You may obtain the `OAuth2AccessToken` as follows:

====
.Java
[source,java,role="primary"]
----
@Controller
public class OAuth2ClientController {

	@Autowired
	private ReactiveOAuth2AuthorizedClientManager authorizedClientManager;

	@GetMapping("/")
	public Mono<String> index(Authentication authentication, ServerWebExchange exchange) {
		OAuth2AuthorizeRequest authorizeRequest = OAuth2AuthorizeRequest.withClientRegistrationId("okta")
				.principal(authentication)
				.attribute(ServerWebExchange.class.getName(), exchange)
				.build();

		return this.authorizedClientManager.authorize(authorizeRequest)
				.map(OAuth2AuthorizedClient::getAccessToken)
				...
				.thenReturn("index");
	}
}
----

.Kotlin
[source,kotlin,role="secondary"]
----
@Controller
class OAuth2ClientController {
    @Autowired
    private lateinit var authorizedClientManager: ReactiveOAuth2AuthorizedClientManager

    @GetMapping("/")
    fun index(authentication: Authentication, exchange: ServerWebExchange): Mono<String> {
        val authorizeRequest = OAuth2AuthorizeRequest.withClientRegistrationId("okta")
                .principal(authentication)
                .attribute(ServerWebExchange::class.java.name, exchange)
                .build()

        return authorizedClientManager.authorize(authorizeRequest)
                .map { it.accessToken }
                ...
                .thenReturn("index")
    }
}
----
====

[NOTE]
`ServerWebExchange` is an OPTIONAL attribute.
If not provided, it will be obtained from the https://projectreactor.io/docs/core/release/reference/#context[Reactor's Context] via the key `ServerWebExchange.class`.

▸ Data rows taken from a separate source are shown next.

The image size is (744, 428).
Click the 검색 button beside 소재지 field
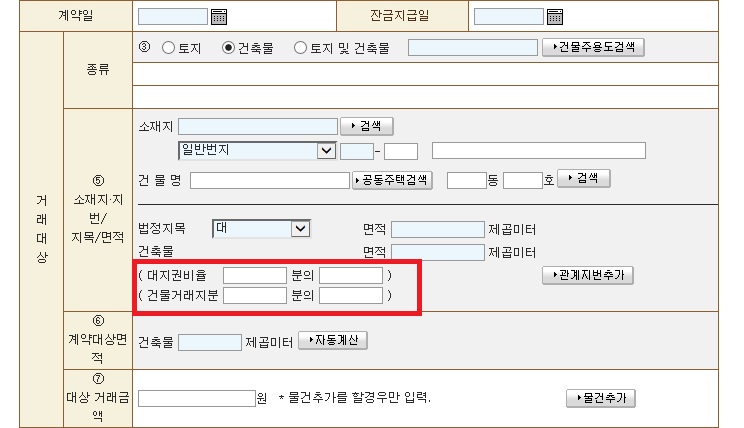coord(366,126)
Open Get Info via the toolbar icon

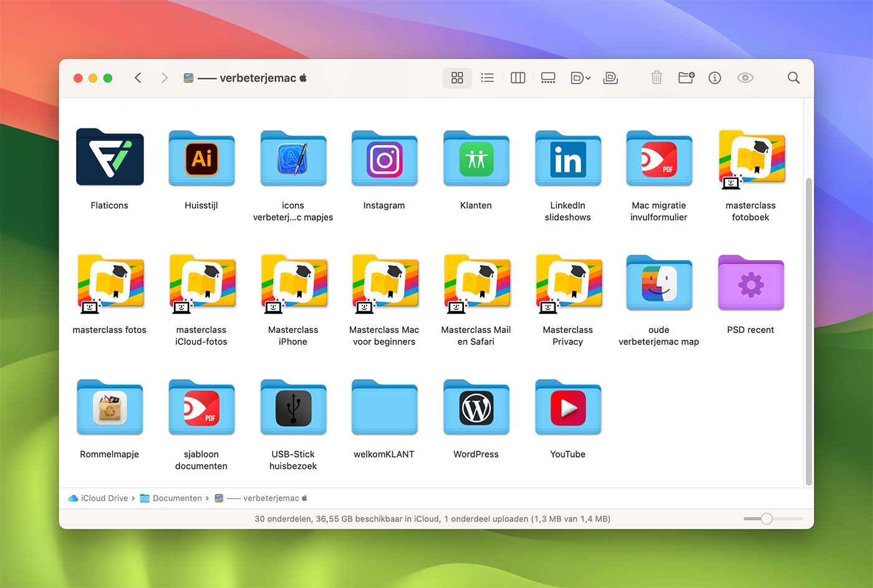coord(715,77)
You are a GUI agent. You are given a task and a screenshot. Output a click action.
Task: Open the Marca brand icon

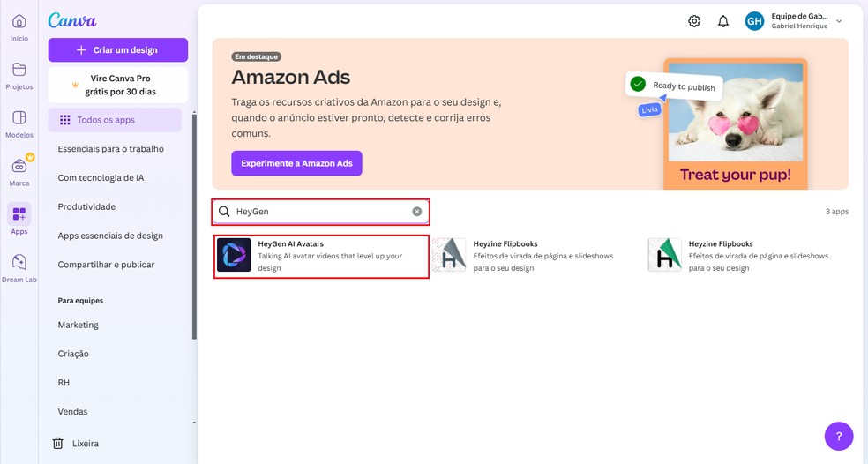tap(19, 167)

[[oauth2Client-jwt-bearer-grant]]
=== JWT Bearer

[NOTE]
Please refer to JSON Web Token (JWT) Profile for OAuth 2.0 Client Authentication and Authorization Grants for further details on the https://datatracker.ietf.org/doc/html/rfc7523[JWT Bearer] grant.

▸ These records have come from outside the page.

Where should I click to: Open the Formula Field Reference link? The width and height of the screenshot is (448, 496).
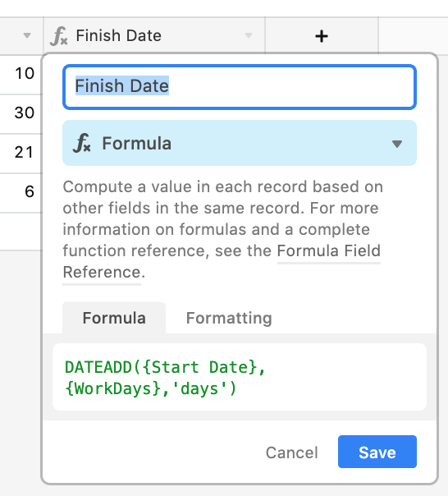[328, 251]
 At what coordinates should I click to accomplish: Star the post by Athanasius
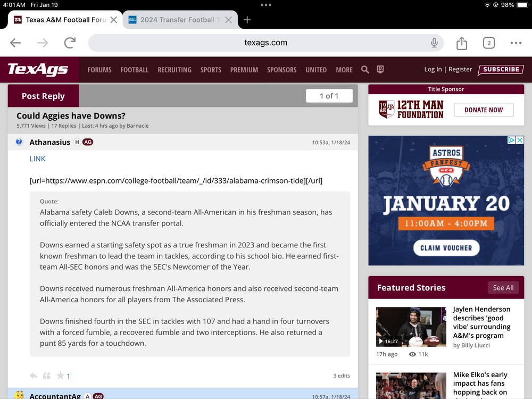(x=61, y=376)
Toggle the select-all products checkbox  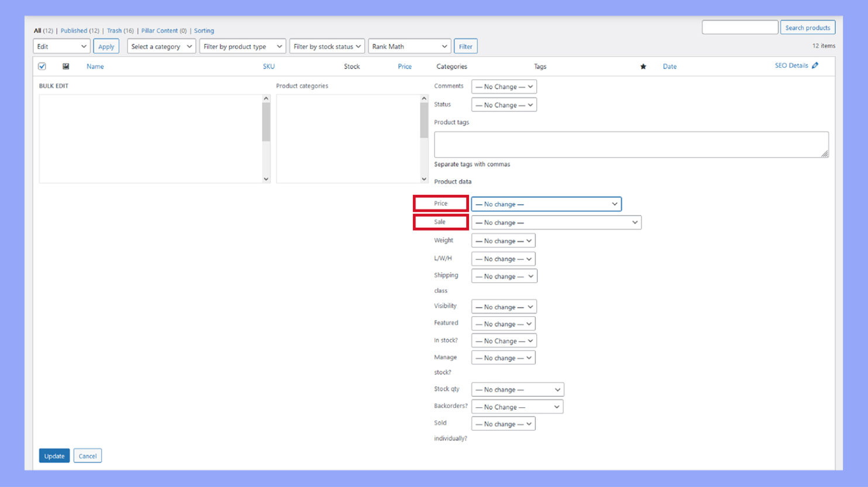(42, 66)
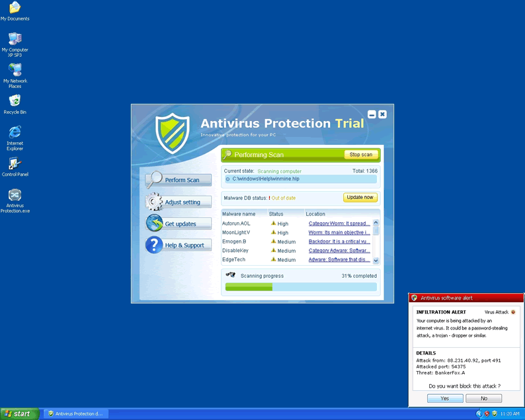Open the Control Panel desktop icon
The width and height of the screenshot is (525, 420).
[x=15, y=164]
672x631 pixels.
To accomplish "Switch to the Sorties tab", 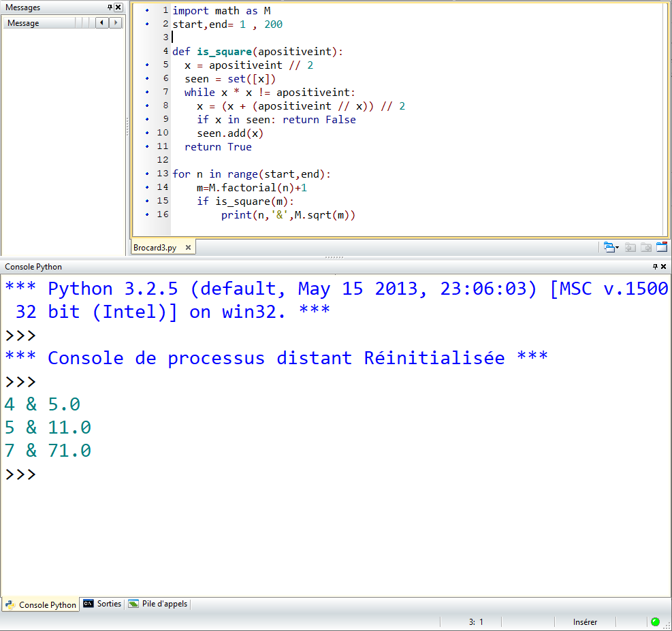I will (102, 604).
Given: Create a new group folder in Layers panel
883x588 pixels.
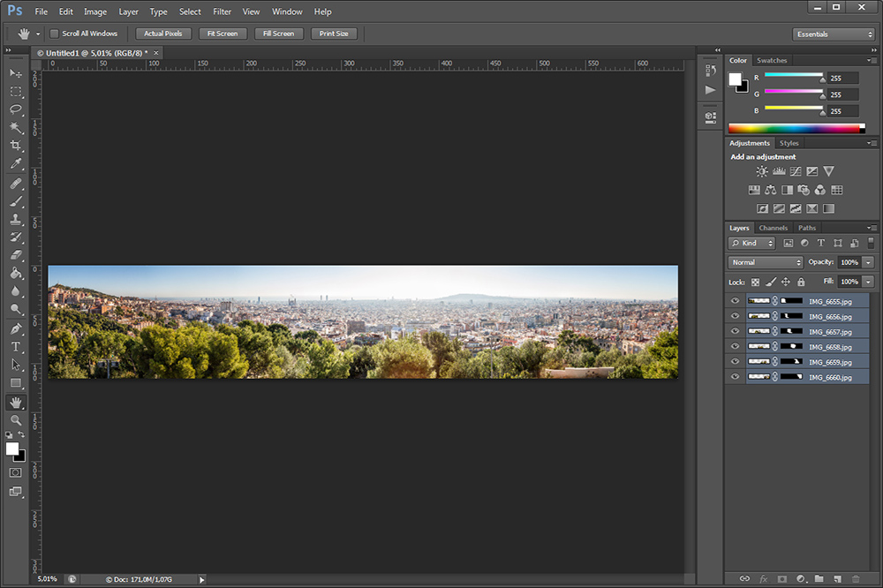Looking at the screenshot, I should 819,578.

==== Requesting an Access Token

[NOTE]
Please refer to the https://datatracker.ietf.org/doc/html/rfc7523#section-2.1[Access Token Request/Response] protocol flow for the JWT Bearer grant.

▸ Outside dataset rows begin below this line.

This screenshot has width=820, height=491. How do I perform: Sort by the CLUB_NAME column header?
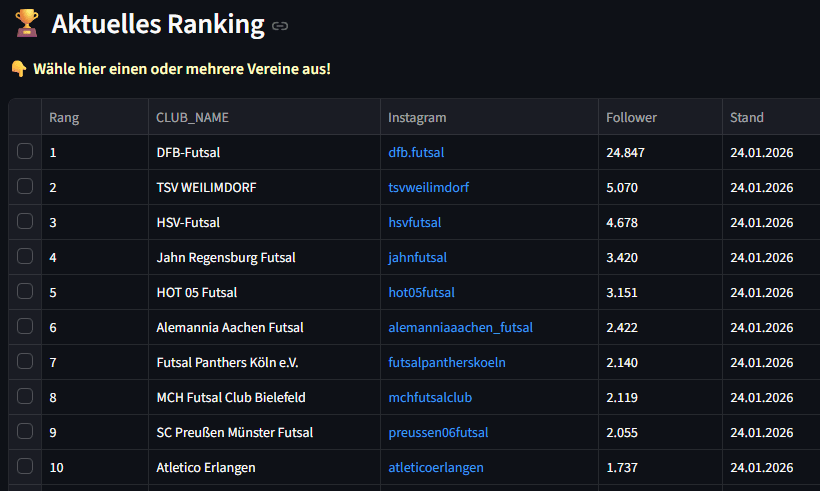click(x=192, y=117)

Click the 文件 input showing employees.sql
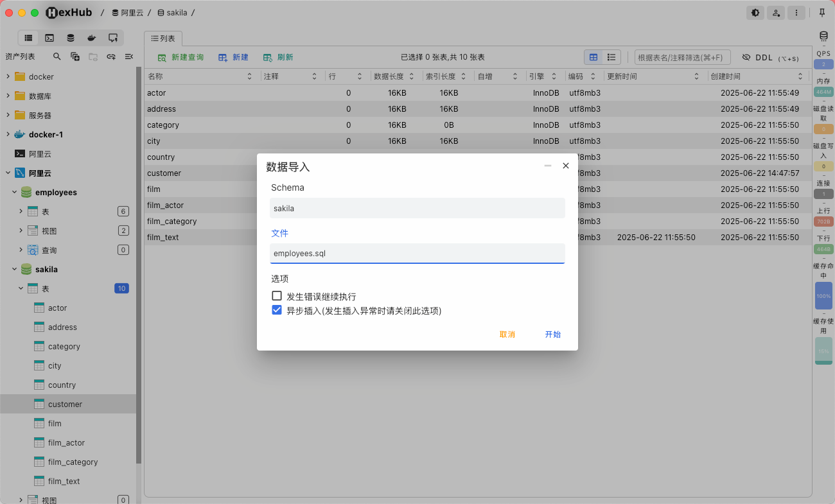point(418,253)
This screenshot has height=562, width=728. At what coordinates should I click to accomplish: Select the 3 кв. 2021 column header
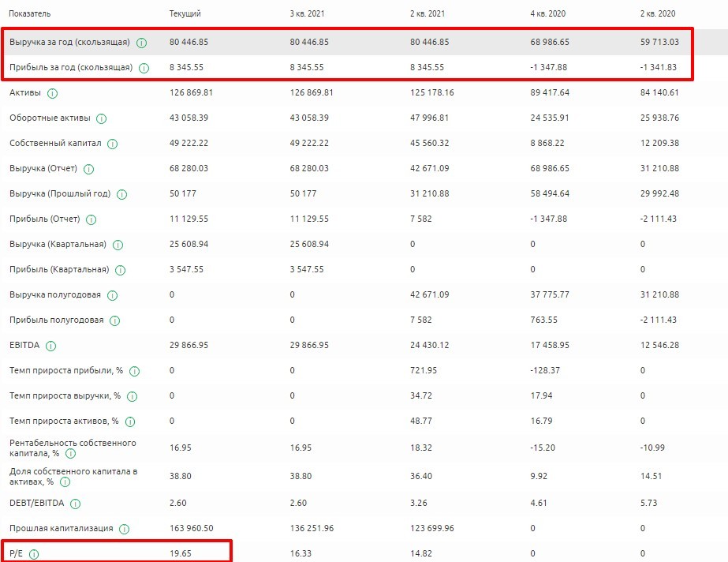tap(308, 14)
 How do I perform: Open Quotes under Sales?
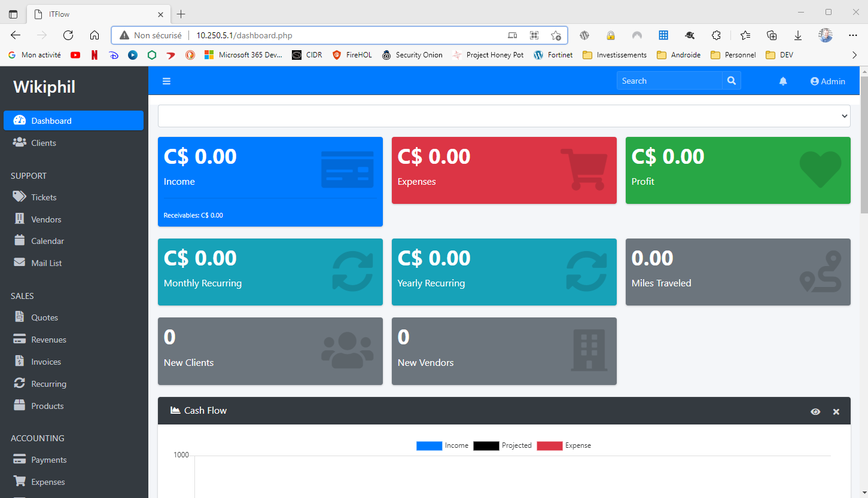[46, 317]
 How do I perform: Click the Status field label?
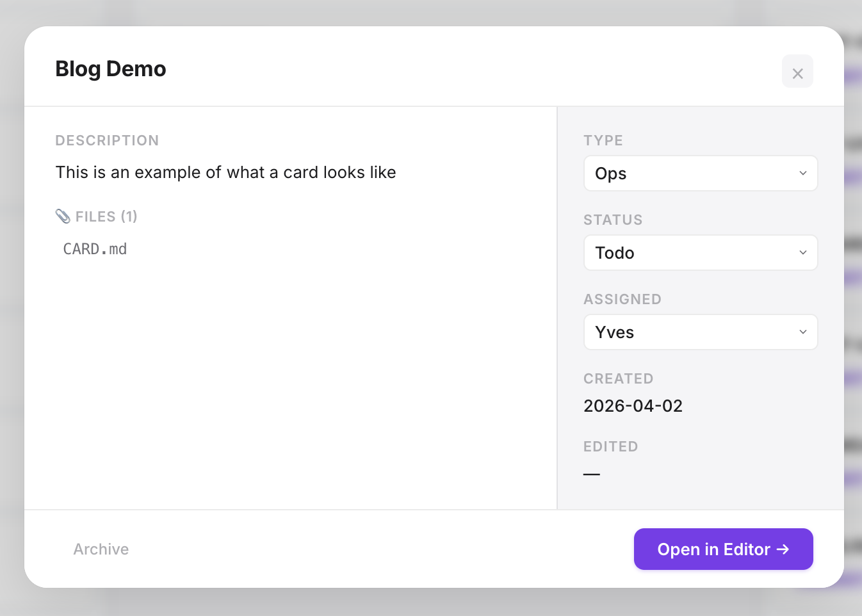click(612, 220)
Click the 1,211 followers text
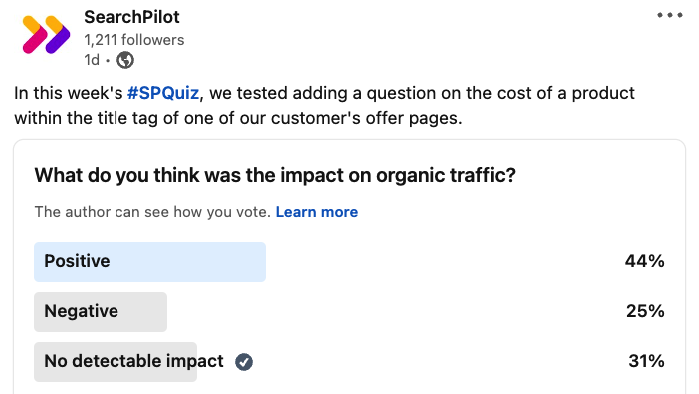This screenshot has height=394, width=699. click(134, 40)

The default implementation of `ReactiveOAuth2AccessTokenResponseClient` for the JWT Bearer grant is `WebClientReactiveJwtBearerTokenResponseClient`, which uses a `WebClient` when requesting an access token at the Authorization Server’s Token Endpoint.

The `WebClientReactiveJwtBearerTokenResponseClient` is quite flexible as it allows you to customize the pre-processing of the Token Request and/or post-handling of the Token Response.


==== Customizing the Access Token Request

If you need to customize the pre-processing of the Token Request, you can provide `WebClientReactiveJwtBearerTokenResponseClient.setParametersConverter()` with a custom `Converter<JwtBearerGrantRequest, MultiValueMap<String, String>>`.
The default implementation builds a `MultiValueMap<String, String>` containing only the `grant_type` parameter of a standard https://tools.ietf.org/html/rfc6749#section-4.4.2[OAuth 2.0 Access Token Request] which is used to construct the request. Other parameters required by the JWT Bearer grant are added directly to the body of the request by the `WebClientReactiveJwtBearerTokenResponseClient`.
However, providing a custom `Converter`, would allow you to extend the standard Token Request and add custom parameter(s).

[TIP]
If you prefer to only add additional parameters, you can instead provide `WebClientReactiveJwtBearerTokenResponseClient.addParametersConverter()` with a custom `Converter<JwtBearerGrantRequest, MultiValueMap<String, String>>` which constructs an aggregate `Converter`.

IMPORTANT: The custom `Converter` must return valid parameters of an OAuth 2.0 Access Token Request that is understood by the intended OAuth 2.0 Provider.

==== Customizing the Access Token Response

On the other end, if you need to customize the post-handling of the Token Response, you will need to provide `WebClientReactiveJwtBearerTokenResponseClient.setBodyExtractor()` with a custom configured `BodyExtractor<Mono<OAuth2AccessTokenResponse>, ReactiveHttpInputMessage>` that is used for converting the OAuth 2.0 Access Token Response to an `OAuth2AccessTokenResponse`.
The default implementation provided by `OAuth2BodyExtractors.oauth2AccessTokenResponse()` parses the response and handles errors accordingly.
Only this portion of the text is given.